In the PERK study, the second eyes not operated with mild to moderate myopia progressed about 1 D in 10 years. That is a 0.1 D per year progression. Today, studies suggest that starting at school age, many myopes are progressing at a rate of 0.5 D per year. In a decade, that is 5 D today vs. 1 D in a decade progression noted in young adults 35 years ago. Appropriately so, parents are concerned and looking for a treatment. Most promising to date is low-concentration 0.01% atropine sulfate topical drops.
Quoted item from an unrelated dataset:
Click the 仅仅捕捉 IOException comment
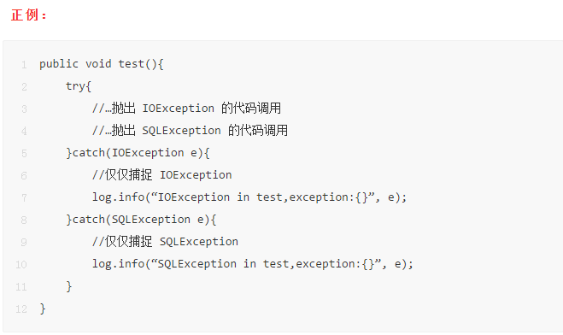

In the recent landmark Atropine for the Treatment of Myopia study, 0.01% atropine was well tolerated and statistically and clinically significant in its ability to retard myopia progression.
Atropine treatment is not new, and the theory is that heavy accommodation demands lead to progressive myopia. I remember listening to Dr. John Dyer from the Mayo Clinic discuss atropine and bifocals for the treatment of progressive myopia when I was a resident at the University of Minnesota in the late 1970s. He was using full cycloplegia, and the morbidity of living with an 8-mm pupil and the need for unattractive bifocal glasses to read made this treatment impractical for most children. Still, his data 40 years ago showed that it worked. The amazing and unexpected outcome of the ATOM study is that very dilute atropine that only increases pupil size about 1 mm and retains functional accommodation is also clinically effective.
While controversy remains, it is likely time to start offering this treatment to select children, especially those who have two parents with pathologic high myopia, a near-dominant environment and evidence of rapid myopia progression. The other lifestyle changes that can be recommended include a daily period of distance-dominant outdoors activity. This includes most sports and playground activities. No form of visual training has been proven effective. Glasses and contact lenses neither accelerate nor retard myopia progression and should be prescribed and worn as needed for daily activities. Orthokeratology is recommended by some, but it only temporarily flattens the cornea with no effect on progressive axial length change. Also, keratitis is not infrequent and sometimes sight-threatening.
In regard to refractive surgery, I find myself counseling patients interested in corneal refractive surgery to wait until there is good evidence of refractive stability, which often does not occur until after their college and professional school demands for near vision tasks are reduced. Although in select cases I will perform LASIK/PRK in patients as young as 18 years of age, I much prefer operating on those in their mid-20s or later. Fortunately, most patients are near 30 before they seek an alternative to their glasses and contact lenses.
More investment of financial and human capital is to be encouraged to look for ways to reduce the burden of high myopia on the individual and society. While we have many effective methods to correct low to moderate myopia, and an increasing number of myopic patients is in some ways an asset to our practices, we do not want 50% or more of our population to be over –6 D in 2050 with the associated functional disability and sight-threatening comorbidities. Unless something changes, that seems a likely probability.